──────── Page extract

[<prev] [next>] [<thread-prev] [thread-next>] [day] [month] [year] [list]
Message-ID: <ZFQQSKijXQHWlYaI@x1n>
Date: Thu, 4 May 2023 16:06:32 -0400
From: Peter Xu <peterx@...hat.com>
To: Florent Revest <revest@...omium.org>
Cc: linux-kernel@...r.kernel.org, linux-mm@...ck.org,
akpm@...ux-foundation.org, catalin.marinas@....com,
anshuman.khandual@....com, joey.gouly@....com, mhocko@...e.com,
keescook@...omium.org, david@...hat.com, izbyshev@...ras.ru,
nd@....com, broonie@...nel.org, szabolcs.nagy@....com
Subject: Re: [PATCH 0/4] MDWE without inheritance
On Thu, May 04, 2023 at 07:09:38PM +0200, Florent Revest wrote:
> Joey recently introduced a Memory-Deny-Write-Executable (MDWE) prctl which tags
> current with a flag that prevents pages that were previously not executable from
> becoming executable.
> This tag always gets inherited by children tasks. (it's in MMF_INIT_MASK)
>
> At Google, we've been using a somewhat similar downstream patch for a few years
> now. To make the adoption of this feature easier, we've had it support a mode in
> which the W^X flag does not propagate to children. For example, this is handy if
> a C process which wants W^X protection suspects it could start children
> processes that would use a JIT.
>
> I'd like to align our features with the upstream prctl. This series proposes a
> new NO_INHERIT flag to the MDWE prctl to make this kind of adoption easier. It
> sets a different flag in current that is not in MMF_INIT_MASK and which does not
> propagate.

────────────────
──────── Records

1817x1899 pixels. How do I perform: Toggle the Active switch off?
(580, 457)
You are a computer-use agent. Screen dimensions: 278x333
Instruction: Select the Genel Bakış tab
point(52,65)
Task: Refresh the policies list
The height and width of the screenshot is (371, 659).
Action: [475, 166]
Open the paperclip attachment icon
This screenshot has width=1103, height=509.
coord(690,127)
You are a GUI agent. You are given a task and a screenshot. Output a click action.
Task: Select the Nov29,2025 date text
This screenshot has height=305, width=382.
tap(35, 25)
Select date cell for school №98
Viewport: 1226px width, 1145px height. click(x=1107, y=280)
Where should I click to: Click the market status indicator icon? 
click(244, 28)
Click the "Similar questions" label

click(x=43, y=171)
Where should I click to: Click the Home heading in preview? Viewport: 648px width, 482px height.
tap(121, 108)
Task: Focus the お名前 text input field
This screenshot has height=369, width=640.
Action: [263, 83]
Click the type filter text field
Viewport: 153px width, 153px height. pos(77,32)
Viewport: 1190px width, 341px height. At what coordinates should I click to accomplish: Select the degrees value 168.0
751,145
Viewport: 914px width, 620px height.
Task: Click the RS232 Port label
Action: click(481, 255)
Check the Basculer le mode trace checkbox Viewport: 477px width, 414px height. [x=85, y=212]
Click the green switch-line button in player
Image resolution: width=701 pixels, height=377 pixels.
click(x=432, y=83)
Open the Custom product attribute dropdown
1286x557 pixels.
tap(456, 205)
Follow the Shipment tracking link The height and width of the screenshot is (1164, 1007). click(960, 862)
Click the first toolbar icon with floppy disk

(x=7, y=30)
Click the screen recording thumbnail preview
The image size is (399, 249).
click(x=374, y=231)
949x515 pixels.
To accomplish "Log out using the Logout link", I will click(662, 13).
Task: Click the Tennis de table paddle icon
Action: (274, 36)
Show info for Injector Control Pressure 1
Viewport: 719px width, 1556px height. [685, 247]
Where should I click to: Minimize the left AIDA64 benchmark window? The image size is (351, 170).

────────────────

> Problem to work on
Please copy the MDWE patch email in full, with every line unchanged. Work from the MDWE patch email alone, not from the records.

> Worked solution
[<prev] [next>] [<thread-prev] [thread-next>] [day] [month] [year] [list]
Message-ID: <ZFQQSKijXQHWlYaI@x1n>
Date: Thu, 4 May 2023 16:06:32 -0400
From: Peter Xu <peterx@...hat.com>
To: Florent Revest <revest@...omium.org>
Cc: linux-kernel@...r.kernel.org, linux-mm@...ck.org,
akpm@...ux-foundation.org, catalin.marinas@....com,
anshuman.khandual@....com, joey.gouly@....com, mhocko@...e.com,
keescook@...omium.org, david@...hat.com, izbyshev@...ras.ru,
nd@....com, broonie@...nel.org, szabolcs.nagy@....com
Subject: Re: [PATCH 0/4] MDWE without inheritance
On Thu, May 04, 2023 at 07:09:38PM +0200, Florent Revest wrote:
> Joey recently introduced a Memory-Deny-Write-Executable (MDWE) prctl which tags
> current with a flag that prevents pages that were previously not executable from
> becoming executable.
> This tag always gets inherited by children tasks. (it's in MMF_INIT_MASK)
>
> At Google, we've been using a somewhat similar downstream patch for a few years
> now. To make the adoption of this feature easier, we've had it support a mode in
> which the W^X flag does not propagate to children. For example, this is handy if
> a C process which wants W^X protection suspects it could start children
> processes that would use a JIT.
>
> I'd like to align our features with the upstream prctl. This series proposes a
> new NO_INHERIT flag to the MDWE prctl to make this kind of adoption easier. It
> sets a different flag in current that is not in MMF_INIT_MASK and which does not
> propagate.